3. Dispositif selon la revendication 1 ou 2, caractérisé en ce qu'il comporte en outre des moyens (30, 33, 34) pour détecter le couple existant entre l'ensemble moteur et lesdits moyens (17, 18) empêchant une rotation.
4. Dispositif selon la revendication 3, caractérisé en ce que les moyens de détection de couple comportent au moins un dispositif (33 ; 34) hydraulique du type piston-cylindre ou un dispositif correspondant relié entre l'ensemble moteur et les moyens (17, 18) empêchant une rotation, et en ce que le dispositif comporte en outre une transmission (6, 7) à engrenages située entre le moteur (1) et la tige (15) d'entraînement, ladite transmission par engrenages étant commandée en réponse à la pression hydraulique existant dans ledit au moins un dispositif du type piston-cylindre.

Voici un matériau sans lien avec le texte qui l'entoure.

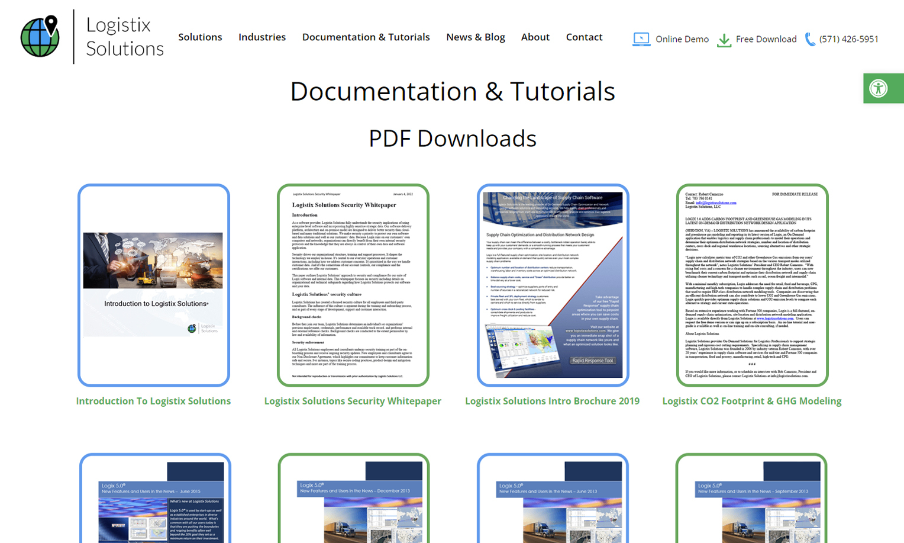The height and width of the screenshot is (543, 904).
Task: Click the Free Download arrow icon
Action: tap(724, 40)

5. Dispositif selon la revendication 4, caractérisé en ce que la transmission par engrenages comporte un variateur dans lequel la distance mutuelle existant entre les disques d'une poulie (7) du variateur est réglée en réponse à la pression hydraulique.
6. Dispositif selon la revendication 4 ou 5, caractérisé en ce qu'il comporte des moyens (41) de détection de la pression hydraulique pour déterminer le couple existant sur la tige de vanne.
7. Dispositif selon la revendication 5 ou 6, caractérisé en ce que le dispositif comporte en outre un embrayage (5) centrifuge relié entre le moteur (1) et le variateur (6, 7).
8. Dispositif selon l'une quelconque des revendications 1 à 7, caractérisé en ce que le dispositif comporte en outre un engrenage réversible (12) relié entre le moteur (1) et la tige d'entraînement (15).